What cannot be eschew’d must be embraced.
William Shakespeare
The Merry Wives of Windsor, Act V, Scene 5

1.1. Introduction

For more than 20 years, society’s behavior has changed in terms of daily consumption.
In the interest of economic rationality, people, without knowing each other or being part of the same family, agree to live together, travel in the same vehicle, work in the same space and participate in common projects. They decide to join forces in activities such as production, distribution and consumption.
In other words, they have a new approach to economics, which involves collaboration and a spirit of sharing: it is commonly referred to as “the collaborative economy” or “the sharing economy”.
A question challenges us: why did this concept appear?
Several factors have contributed to the advent of the sharing economy: the development of IT tools and mobile technology (smartphones, tablets), the globalization of the economy, the global economic crises and the environmental watch fueled by ecological awareness of the negative externalities of economic activity.
Indeed, we are witnessing a deterioration in the efficiency of the resources used. Demailly and Novel (2014) agree with this idea, arguing that: “For those in the sharing economy, it is nothing more or less than an underutilization of material goods, capital, and therefore an economic and environmental waste.”
We cannot consider the theme of sharing as recent, since the exchange of goods and services has existed, in many different ways, for a very long time: agricultural mutual cooperatives, insurance mutual and agricultural cooperatives already existed before the 21st Century.

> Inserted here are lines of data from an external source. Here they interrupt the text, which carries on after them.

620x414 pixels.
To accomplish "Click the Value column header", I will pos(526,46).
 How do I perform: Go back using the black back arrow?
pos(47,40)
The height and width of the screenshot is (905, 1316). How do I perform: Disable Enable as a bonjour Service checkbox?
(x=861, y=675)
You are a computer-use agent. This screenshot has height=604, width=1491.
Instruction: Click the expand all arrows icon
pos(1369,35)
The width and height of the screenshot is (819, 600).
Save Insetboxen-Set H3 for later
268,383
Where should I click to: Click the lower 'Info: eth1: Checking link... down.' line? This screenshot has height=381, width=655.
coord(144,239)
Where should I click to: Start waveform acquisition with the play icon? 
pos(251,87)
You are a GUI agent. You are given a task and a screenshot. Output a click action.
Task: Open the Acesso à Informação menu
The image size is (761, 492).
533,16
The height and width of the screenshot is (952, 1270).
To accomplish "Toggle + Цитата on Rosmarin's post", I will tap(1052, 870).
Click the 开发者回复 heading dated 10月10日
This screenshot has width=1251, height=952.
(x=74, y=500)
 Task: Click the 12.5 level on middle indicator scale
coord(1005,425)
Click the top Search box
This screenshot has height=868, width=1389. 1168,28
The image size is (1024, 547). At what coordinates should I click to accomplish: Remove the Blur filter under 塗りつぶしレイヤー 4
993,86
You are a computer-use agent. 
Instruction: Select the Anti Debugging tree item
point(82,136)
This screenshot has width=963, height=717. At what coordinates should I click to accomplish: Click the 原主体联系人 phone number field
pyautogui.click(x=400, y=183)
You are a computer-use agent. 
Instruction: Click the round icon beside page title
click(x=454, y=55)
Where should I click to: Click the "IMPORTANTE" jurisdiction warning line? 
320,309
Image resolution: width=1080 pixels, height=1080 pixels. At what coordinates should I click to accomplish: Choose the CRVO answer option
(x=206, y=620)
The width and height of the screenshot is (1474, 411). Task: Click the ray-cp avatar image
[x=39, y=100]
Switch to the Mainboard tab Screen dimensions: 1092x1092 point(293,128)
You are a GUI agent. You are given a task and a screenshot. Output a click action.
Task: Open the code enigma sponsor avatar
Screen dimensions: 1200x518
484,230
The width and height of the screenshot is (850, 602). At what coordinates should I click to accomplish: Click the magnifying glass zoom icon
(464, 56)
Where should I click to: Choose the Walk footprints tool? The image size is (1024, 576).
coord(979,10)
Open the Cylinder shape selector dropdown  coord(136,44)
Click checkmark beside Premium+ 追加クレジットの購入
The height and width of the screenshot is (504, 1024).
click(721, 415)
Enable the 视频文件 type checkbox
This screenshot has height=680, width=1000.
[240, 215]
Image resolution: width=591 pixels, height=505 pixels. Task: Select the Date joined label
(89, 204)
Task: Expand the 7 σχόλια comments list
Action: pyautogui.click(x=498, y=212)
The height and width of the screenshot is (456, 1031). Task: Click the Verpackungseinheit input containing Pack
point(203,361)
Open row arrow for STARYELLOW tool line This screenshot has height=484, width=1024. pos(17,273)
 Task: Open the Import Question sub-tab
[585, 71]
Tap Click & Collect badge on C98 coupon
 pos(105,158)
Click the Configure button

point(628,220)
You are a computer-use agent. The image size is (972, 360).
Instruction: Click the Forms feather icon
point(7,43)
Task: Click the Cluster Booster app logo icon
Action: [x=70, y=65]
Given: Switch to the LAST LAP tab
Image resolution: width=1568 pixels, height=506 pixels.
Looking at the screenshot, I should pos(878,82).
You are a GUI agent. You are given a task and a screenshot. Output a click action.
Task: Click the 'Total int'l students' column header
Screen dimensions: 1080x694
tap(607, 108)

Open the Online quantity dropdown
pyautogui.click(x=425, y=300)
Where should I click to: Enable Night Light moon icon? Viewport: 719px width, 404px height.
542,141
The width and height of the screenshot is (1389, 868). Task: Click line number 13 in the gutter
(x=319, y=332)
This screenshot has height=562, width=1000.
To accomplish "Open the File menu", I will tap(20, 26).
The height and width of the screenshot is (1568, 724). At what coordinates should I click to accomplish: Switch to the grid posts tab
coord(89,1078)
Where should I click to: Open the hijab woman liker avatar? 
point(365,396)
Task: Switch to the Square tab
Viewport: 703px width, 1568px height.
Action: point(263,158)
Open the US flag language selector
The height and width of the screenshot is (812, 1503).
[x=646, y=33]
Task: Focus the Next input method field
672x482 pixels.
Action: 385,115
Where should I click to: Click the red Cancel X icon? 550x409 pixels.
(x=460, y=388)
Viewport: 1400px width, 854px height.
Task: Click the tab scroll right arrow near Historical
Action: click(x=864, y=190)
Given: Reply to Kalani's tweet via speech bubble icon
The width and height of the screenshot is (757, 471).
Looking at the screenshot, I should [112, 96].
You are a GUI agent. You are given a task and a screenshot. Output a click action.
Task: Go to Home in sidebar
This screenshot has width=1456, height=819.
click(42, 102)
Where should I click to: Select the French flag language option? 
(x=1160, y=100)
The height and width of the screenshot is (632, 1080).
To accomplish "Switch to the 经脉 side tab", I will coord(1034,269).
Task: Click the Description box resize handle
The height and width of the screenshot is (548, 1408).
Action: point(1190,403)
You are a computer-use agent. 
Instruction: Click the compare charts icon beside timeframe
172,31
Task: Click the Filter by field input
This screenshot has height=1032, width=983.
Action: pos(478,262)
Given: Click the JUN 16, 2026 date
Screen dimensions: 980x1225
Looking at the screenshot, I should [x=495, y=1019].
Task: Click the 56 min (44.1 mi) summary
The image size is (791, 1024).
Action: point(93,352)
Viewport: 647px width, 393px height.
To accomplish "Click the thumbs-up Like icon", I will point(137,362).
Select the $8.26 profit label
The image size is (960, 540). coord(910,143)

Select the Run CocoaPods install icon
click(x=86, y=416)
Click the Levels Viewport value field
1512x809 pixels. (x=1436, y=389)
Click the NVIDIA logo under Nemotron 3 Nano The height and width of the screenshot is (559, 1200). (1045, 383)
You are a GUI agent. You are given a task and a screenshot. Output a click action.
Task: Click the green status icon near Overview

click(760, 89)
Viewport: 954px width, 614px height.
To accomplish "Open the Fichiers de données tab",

In other words, the idea of enjoying the good or service without owning it was part of people’s consumption strategies.
Also, the expansion of the sharing economy responds to the contemporary demands of people concerned about the quality of the environment and the degradation caused by the fierce economic activities on natural resources since the Industrial Revolution.
The sharing economy is a social phenomenon, in that it has allowed ordinary people to use their surplus resources in many forms and to consume in a mutual and altruistic way.
It is also environmental, because the sharing economy makes it possible to absorb excess capacity (infrastructure needs, car needs, etc.), reduce the exploitation of natural resources, and meet the needs of those that are most disadvantaged in society.
So, what is the “instrument” that has enabled the expansion of this economic phenomenon?
The notion of the sharing economy is in its conceptualization phase and does not yet have a consensus on its definition. It only dates back to the early 1990s. Indeed:
Collaborative economics is a concept carried by successful essayists such as J. Rifkin, R. Botsman or F. Turner, activists like Mr. Bauwens, media like Shareable in the United States, think tanks and do tanks like OuiShare in France, or by some entrepreneurs and start-up managers, and even more and more large companies. (Massé et al. 2015)
The conceptualization of the sharing economy is incipient, its advantages and disadvantages are not yet well defined. Although it is well received, it does not have an epistemological definition. In an ironic note, Bostman says: “The sharing economy lacks a shared definition.”
The sharing economy has become a global phenomenon. Thus, can it represent an economic model that competes with the traditional economy? What are the advantages of this new economy? Will it contribute to the sustainability of the economy?

1.2. From simple sharing to the sharing economy

The act of sharing is natural for us, it responds to a tangible satisfaction (exchange of goods and services), but also to self-satisfaction, to the extent that we put our humanity into practice in the relationships that unite us.
Human beings learn to share from an early age. As time goes by, the sense of ownership gives way to a sense of sharing. Moreover, it is religious beliefs that have inculcated the desire to escape the grip of self-centeredness within us. Monotheistic religions call for sharing through their main foundations and practices.
Thus, the concept of sharing is interpreted in society in several ways: cooperatives, mutual associations, volunteering, etc. The spirit of sharing was embodied in the development of digital technology, which has grown tremendously in recent years:
In cities, new digital technologies are revolutionizing the way we use transportation, housing, goods and other services […] The sharing economy has disrupted virtually every sector, creating a multitude of markets based on platforms that connect individuals, businesses and communities. (Hodkinson 2017)
To understand the shift from the concept of “sharing” to that of the sharing economy, let us immerse ourselves in the history of its origin, its foundations and its practices.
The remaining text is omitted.